CVW: “So you have made a career out of writing, singing and playing guitar and you’re missing some fingers!  How does one lose fingers and then decide, ‘I’m going to play guitar!'”

Shaver: “I shot a prayer up to God when that happened.  I said, ‘I’ll get to doing what I’m supposed to be doing if You just get me out of this.’ I didn’t bleed or nothing, but the tendons of course, we’re hanging all the way down to the floor.”

CVW: “Of course.”

Shaver:  (chuckles) “There was this cowboy there – one I just knew I was going end up fighting one day – well, he took a look at me, and took off running – ran straight into a wall and knocked himself out. I dug through the sawdust to find my fingers, ’cause two of them got wacked off.  I had read an article how in Japan they’d sow fingers back on and stuff.  I had to get in my old pickup truck and drive over to the doctors.  I got over there and he says, ‘Well, you got a problem there,’ and I said, ‘Yeah I do.  Can you sew these here fingers back on?’ He said, ‘What do you mean, sew ‘em back?’  I said, ‘They’re doing it over in Japan!’ He says, ‘This is Texas.’”

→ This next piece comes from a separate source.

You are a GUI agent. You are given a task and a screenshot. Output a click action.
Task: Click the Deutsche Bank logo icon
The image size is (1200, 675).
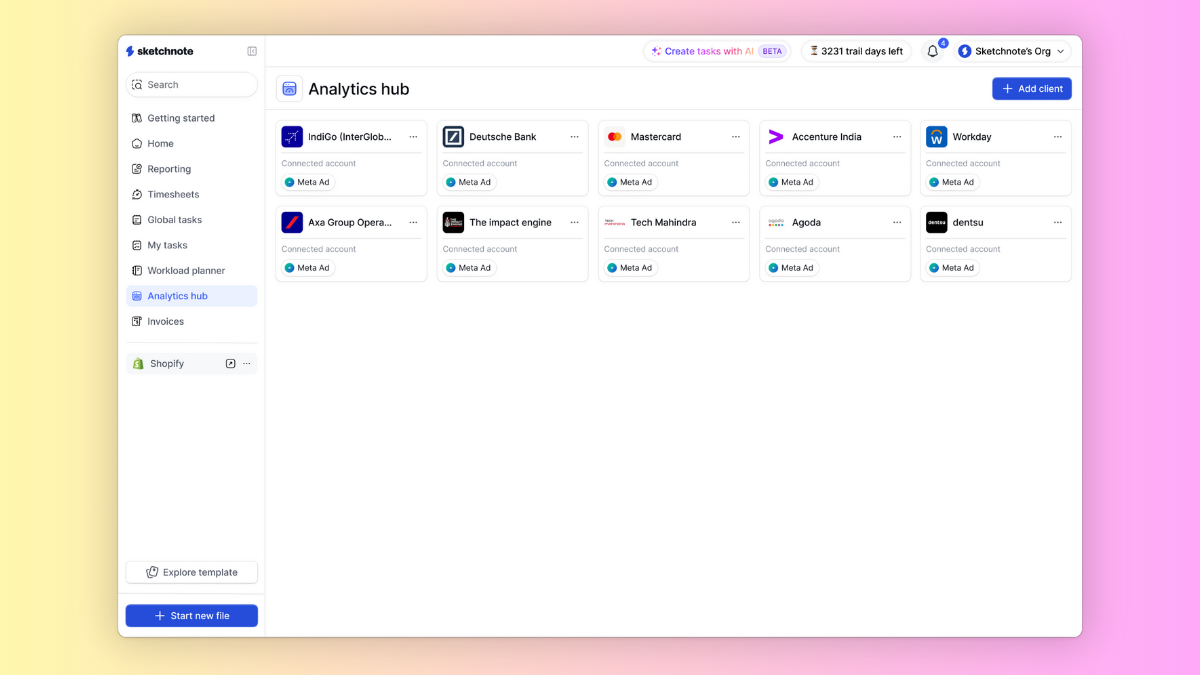tap(453, 137)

“We went on to the hospital.  The doctor sewed everything back together.  He got it wrong once and had to go back in there. Then my heart quit beating and they had to get my heart back going. Then they had to do more to it… it was a mess. I just left it like it was – two major fingers gone and another two just as messed up as the rest of it.  But I got out of there. ”

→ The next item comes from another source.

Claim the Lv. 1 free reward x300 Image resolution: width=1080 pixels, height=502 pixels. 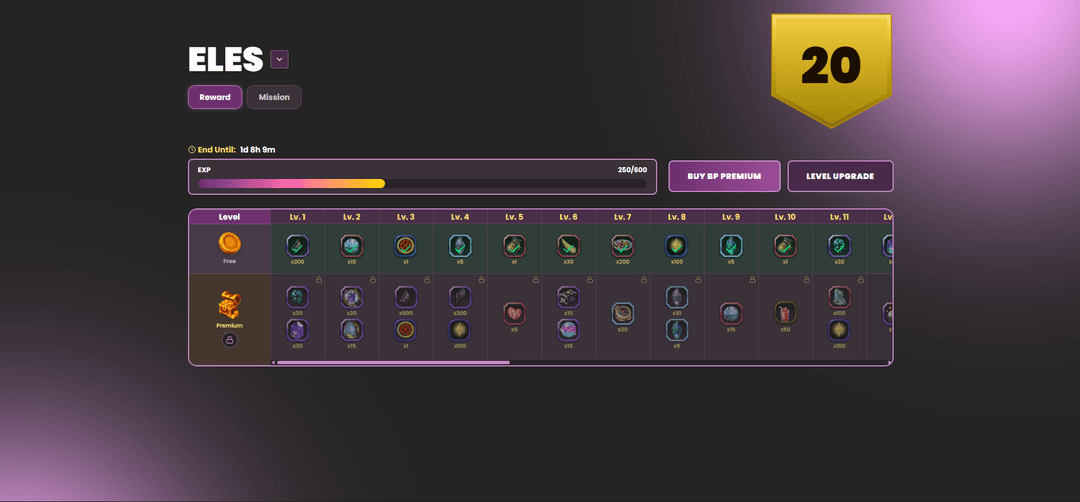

“My grandma bought me a guitar before I was 12, and I would mess with it.  I sold newspapers on the corner when I was 8-9 years old.  I guess I sang enough that she went and bought this Gene Autry guitar that cost $11 from Sears and Roebuck.  It had a picture of him on a horse rearing up.  It was a pretty good little guitar. My grandmother died when I was 12, and I had to go live with my mother and my stepfather.  He was real strict and all made me pay for stuff.  I had a job making $20 a week washing dishes at a place called The Chicken Shack. But what happened was, I was gone to school or work, and for some reason my step father gave my guitar to a fella’s son who he’d hired to pull up a stump in the yard.  My stepfather went and gave his son my guitar.  Here I was, about 13 or 14… I got so upset about it, I said, ‘I’m not going to do nothing but write poetry.’ And I did.  I quit guitar and singing until I had that accident when I was 21. That’s when I shot that prayer up.  I promised that I’d get back to doing what I’m supposed to do.  I always knew what I was supposed to do. I always knew I had a gift for it. I remember being small enough to be rocked by her on a rocking chair telling me, ‘You’re gonna be on the Grand Ol’ Opry’. We managed to get a radio and Roy Acuff was her favorite person. And as it turned out, he ended up having a lot to do with me making a lot of guest appearances.  I got a funny little gate.  I don’t play so much now because I got a shoulder that’s bone on bone and I can only raise my arm only so high, and if I play all night long, it hurts. I’m supposed to have another shoulder put in but I don’t have time for that.  I’m just going to go on because I have a great band, a great manager, who also manages Steve Earle.  I think the world of Steve Earle.  He’s a great poet. I’m a big Willie Nelson fan too.”

CVW:  “Any plans on a new album?”

Shaver:  “My manager just asked me that, and I said, ‘Yes I do!’ I’ve got about 500 songs to pick from but I like the fresh ones that are raring to go.  New songs are like my children – I keep ’em around a while before I ever play them for anyone else.  I nurture them a while before I let them go.  I’d like to be around when that happens, but I might be gone by the time everyone figures it out. There’s no accountin’ for class.” (he chuckles).